(This is the second in a two-part series on the things you deserve to know from your financial advisor.)
We previously discussed how to delve into an advisor’s background, to what extent you will be involved and the investment approach. Now let’s look at other aspects of working with an advisor, including costs.
What are the terms of the relationship? A number of investors have complained to me that their advisor either didn’t execute a transaction as they had instructed or had executed a transaction without their knowledge. As many sins as there are in financial services, these situations are actually quite rare. On further questioning, it became clear that these investors had no clue as to how the arrangement they had willingly approved actually worked.
Unfortunately, many investors have a preconceived notion of working with a financial professional and do nothing to confirm it, or they may assume that since the person who referred them to the advisor was happy that it would work for them as well. Even worse, they may be seduced by a sophisticated sales pitch and dutifully sign anything. If there were ever a time to delay action until your questions were answered to your understanding, this is it.
The most obvious question is the actual services provided. Some advisors restrict themselves to investments only, others incorporate related financial areas such as retirement planning and budgeting, and still others offer comprehensive financial planning which may include developing estate plans and doing taxes. (The National Association of Personal Financial Planners, a group of comprehensive planners, offers information at www.napfa.org.) The ongoing communications associated with those services is also important, so you are not left in the dark. As we discussed earlier, you should also be clear on the level of your ongoing involvement.
The biggest area of confusion is the degree of discretion, or independent decision-making authority, granted to the advisor. More investment programs today do not require investor approval for every transaction. If discretion is not granted to the advisor, then prior approval is required for all transactions, and that is your opportunity to question the advisor if necessary. Under no circumstances should any authority other than the limited discretion to execute transactions within an established account be granted to any advisor.
One final factor is the advisor’s business affiliations, particularly with “clearing” firms that hold the investments. These affiliations can directly impact the availability of investments and programs and could be a significant factor in total cost.
So what is the total cost?
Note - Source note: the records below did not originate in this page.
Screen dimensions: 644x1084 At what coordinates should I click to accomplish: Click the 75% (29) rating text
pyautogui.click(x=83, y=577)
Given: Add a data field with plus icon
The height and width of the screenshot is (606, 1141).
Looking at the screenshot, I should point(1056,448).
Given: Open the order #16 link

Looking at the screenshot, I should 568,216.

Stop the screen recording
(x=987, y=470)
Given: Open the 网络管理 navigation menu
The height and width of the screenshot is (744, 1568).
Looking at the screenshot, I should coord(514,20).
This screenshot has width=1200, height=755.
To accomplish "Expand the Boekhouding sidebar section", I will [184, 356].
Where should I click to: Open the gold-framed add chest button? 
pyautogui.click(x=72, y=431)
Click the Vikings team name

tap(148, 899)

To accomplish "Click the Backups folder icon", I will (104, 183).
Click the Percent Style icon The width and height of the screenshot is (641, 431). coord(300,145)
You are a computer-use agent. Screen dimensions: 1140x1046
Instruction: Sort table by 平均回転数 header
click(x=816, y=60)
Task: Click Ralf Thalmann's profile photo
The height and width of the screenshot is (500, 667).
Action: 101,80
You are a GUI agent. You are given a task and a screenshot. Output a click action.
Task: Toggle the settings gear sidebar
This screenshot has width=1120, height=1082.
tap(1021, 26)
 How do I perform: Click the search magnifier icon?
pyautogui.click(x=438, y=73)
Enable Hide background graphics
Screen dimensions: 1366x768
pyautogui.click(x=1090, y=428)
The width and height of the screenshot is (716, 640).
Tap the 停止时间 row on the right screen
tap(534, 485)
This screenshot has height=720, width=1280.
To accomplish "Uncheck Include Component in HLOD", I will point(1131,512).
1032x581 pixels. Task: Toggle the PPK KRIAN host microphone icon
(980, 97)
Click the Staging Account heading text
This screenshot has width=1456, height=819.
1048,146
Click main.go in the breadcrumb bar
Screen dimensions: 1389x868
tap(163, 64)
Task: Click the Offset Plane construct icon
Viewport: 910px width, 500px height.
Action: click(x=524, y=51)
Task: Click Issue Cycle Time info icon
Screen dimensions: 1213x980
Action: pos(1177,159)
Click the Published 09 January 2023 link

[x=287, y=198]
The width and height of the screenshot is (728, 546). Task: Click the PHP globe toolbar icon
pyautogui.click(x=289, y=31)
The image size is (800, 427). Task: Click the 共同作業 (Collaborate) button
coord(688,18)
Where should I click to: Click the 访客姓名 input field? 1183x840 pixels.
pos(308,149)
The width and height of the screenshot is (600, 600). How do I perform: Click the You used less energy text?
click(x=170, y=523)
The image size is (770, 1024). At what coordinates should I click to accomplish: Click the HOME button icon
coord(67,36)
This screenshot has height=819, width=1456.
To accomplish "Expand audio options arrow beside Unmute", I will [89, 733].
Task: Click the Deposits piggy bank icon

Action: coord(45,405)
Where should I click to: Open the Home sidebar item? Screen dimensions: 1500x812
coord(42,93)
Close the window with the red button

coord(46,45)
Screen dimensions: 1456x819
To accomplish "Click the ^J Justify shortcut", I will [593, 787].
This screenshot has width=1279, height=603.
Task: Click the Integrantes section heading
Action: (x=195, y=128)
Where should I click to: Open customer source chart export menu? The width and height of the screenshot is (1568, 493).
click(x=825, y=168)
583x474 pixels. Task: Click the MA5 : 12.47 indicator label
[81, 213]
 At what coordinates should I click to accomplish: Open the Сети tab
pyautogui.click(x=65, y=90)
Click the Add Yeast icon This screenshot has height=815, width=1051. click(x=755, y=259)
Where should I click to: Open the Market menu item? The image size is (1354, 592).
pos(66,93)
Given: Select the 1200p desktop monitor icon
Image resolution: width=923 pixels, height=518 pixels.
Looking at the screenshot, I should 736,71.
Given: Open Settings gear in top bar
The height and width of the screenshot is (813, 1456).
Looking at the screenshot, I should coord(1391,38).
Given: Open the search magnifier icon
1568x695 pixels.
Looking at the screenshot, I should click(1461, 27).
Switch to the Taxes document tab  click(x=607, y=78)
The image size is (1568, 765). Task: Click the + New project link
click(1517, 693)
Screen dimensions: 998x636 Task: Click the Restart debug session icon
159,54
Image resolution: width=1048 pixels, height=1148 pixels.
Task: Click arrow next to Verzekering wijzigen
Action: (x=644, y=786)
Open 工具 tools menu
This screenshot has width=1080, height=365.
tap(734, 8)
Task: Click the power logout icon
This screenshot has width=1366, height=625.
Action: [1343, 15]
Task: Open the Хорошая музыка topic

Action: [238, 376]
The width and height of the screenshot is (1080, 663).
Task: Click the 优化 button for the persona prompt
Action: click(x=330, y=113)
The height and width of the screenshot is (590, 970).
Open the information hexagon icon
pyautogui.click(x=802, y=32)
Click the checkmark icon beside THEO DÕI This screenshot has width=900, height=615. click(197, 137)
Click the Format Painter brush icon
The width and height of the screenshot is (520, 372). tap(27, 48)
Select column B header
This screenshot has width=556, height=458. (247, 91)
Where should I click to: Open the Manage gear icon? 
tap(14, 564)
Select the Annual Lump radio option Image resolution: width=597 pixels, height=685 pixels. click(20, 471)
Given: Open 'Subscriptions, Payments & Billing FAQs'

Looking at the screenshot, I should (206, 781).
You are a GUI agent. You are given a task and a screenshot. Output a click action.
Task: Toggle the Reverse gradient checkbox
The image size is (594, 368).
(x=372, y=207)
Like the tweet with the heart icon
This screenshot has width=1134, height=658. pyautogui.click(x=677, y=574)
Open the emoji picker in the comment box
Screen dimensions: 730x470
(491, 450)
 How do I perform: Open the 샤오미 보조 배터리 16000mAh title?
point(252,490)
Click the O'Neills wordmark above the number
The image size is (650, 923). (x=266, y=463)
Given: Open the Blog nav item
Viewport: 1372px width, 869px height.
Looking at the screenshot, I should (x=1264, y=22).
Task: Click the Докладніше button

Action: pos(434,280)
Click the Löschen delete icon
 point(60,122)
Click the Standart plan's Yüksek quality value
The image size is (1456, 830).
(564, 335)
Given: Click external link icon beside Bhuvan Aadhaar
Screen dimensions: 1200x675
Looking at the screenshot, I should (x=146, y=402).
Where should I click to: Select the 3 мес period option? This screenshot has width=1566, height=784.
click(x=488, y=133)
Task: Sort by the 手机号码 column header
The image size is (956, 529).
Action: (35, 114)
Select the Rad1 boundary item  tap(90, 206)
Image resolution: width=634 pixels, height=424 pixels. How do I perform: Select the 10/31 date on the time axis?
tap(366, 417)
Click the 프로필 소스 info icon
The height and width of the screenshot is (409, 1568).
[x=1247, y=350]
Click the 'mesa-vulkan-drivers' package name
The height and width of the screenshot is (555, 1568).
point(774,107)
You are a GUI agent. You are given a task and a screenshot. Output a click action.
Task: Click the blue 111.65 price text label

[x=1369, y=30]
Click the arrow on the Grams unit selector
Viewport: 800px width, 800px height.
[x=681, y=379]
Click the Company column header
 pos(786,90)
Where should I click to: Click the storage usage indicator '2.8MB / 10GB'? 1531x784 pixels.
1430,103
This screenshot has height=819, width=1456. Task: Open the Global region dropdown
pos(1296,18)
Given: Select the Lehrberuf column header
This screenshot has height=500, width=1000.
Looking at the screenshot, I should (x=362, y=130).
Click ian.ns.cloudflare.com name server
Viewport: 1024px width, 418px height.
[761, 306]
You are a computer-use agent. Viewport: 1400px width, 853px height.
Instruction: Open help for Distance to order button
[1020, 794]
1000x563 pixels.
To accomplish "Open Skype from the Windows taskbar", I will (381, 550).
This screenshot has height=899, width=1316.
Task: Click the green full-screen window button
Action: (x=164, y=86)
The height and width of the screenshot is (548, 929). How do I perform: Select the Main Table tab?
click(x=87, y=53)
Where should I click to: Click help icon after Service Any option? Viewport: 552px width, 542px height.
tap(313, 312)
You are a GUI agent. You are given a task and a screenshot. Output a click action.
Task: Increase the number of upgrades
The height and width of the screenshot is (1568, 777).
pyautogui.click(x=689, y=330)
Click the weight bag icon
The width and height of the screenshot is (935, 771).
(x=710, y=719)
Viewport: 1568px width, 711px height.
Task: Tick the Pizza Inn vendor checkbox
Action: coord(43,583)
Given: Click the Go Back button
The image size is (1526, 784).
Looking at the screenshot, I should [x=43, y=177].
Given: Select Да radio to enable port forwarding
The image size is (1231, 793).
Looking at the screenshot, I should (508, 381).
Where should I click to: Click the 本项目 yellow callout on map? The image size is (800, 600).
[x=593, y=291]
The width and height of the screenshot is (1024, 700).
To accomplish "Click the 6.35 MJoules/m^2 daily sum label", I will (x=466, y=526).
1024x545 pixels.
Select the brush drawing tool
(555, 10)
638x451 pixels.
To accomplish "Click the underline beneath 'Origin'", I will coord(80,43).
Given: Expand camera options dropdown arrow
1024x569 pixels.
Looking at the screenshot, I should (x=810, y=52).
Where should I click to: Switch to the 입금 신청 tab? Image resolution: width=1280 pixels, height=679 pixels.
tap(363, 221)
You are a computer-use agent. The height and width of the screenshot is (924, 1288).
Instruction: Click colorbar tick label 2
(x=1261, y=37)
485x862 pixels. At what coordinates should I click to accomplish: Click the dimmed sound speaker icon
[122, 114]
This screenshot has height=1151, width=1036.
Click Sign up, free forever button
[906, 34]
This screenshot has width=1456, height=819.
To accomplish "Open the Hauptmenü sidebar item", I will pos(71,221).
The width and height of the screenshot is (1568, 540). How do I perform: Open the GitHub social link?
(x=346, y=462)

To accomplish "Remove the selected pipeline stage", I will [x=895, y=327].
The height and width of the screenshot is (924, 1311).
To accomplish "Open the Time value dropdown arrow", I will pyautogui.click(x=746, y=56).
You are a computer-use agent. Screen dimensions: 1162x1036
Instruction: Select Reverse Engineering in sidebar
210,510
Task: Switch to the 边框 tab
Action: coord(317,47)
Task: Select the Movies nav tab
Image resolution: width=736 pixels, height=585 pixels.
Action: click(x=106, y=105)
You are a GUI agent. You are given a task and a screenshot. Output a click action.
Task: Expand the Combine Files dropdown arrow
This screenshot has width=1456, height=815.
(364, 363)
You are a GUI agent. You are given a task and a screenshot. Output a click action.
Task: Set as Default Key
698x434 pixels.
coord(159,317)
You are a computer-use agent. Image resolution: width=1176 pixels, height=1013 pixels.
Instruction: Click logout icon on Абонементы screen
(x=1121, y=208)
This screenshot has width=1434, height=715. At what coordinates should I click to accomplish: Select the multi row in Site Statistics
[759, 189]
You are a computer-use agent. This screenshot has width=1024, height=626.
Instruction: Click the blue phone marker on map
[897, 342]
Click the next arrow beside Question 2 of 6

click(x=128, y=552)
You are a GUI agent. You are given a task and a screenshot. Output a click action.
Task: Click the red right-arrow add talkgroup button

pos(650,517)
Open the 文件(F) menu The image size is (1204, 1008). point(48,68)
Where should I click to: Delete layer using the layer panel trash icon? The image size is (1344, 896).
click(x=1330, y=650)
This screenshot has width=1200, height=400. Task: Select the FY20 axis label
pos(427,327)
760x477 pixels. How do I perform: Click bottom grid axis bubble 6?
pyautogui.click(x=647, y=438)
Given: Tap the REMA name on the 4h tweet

Even restricting the discussion to direct costs, the list of possible fees is quite long.
- Flat fees – also referred to as a “retainer” fee, and based on assets, net worth or a price “menu”, this amount covers all the services provided.
- Percentage fees- commonly known as “assets under management”, this percentage fee is based on the portfolio value and may or may not include other fees.
- Service fees – fees for specific services not covered by other fees.
- Mutual fund expense ratios – these fees may or may not include initial or ongoing sales charges.
- Commissions – a portion of these transaction-related fees is typically revenue for the advisor.
- Transaction fees – also triggered by transactions but without creating revenue for the advisor
- Account/option fees – fees related to a specific account or account feature.
It’s confusing, to say the least, and even more so when combinations of these fees are involved. While firms have responded by trying to create “all-inclusive” pricing, it is still worthwhile to understand and compare fee structures. Keep in mind that many investments pay fees to the advisor or the advisor’s firm, which can influence the investment advice.
How is the advisor compensated? Clearly, the more business an advisor generates, the greater his compensation. Still, apart from how the firm makes it money, the advisor’s personal compensation is another consideration.
Some advisors are paid a straight salary, typically with a bonus tied to the quality of service provided to clients and business generated. As long as the bonus for new business is not disproportionate, you can concentrate on the other aspects of the relationship in making your decision.
Other advisors are compensated primarily on the level of assets represented by their clients. In this case, you should inquire as to the investment programs chosen to make sure the advisor is not favoring those programs based on compensation.
The traditional compensation model for brokers, which has become less commonplace, is based on sales charges, transaction fees and commissions. While your advisor may truly be acting in your interest, this type of compensation has been criticized as having an inherent conflict of interest in generating frequent transactions and portfolio changes and has been the basis for a number of the recent sales and trading scandals.
It may seem daunting to put your advisor through such an inquisition, but it is quite necessary to develop a relationship which best matches your needs and goals. Coming to the realization that the relationship is not working for you, and making a change, can be even more difficult and quite costly as well. You can’t afford to be intimidated or embarrassed to pursue these issues. After all, it is your money at stake.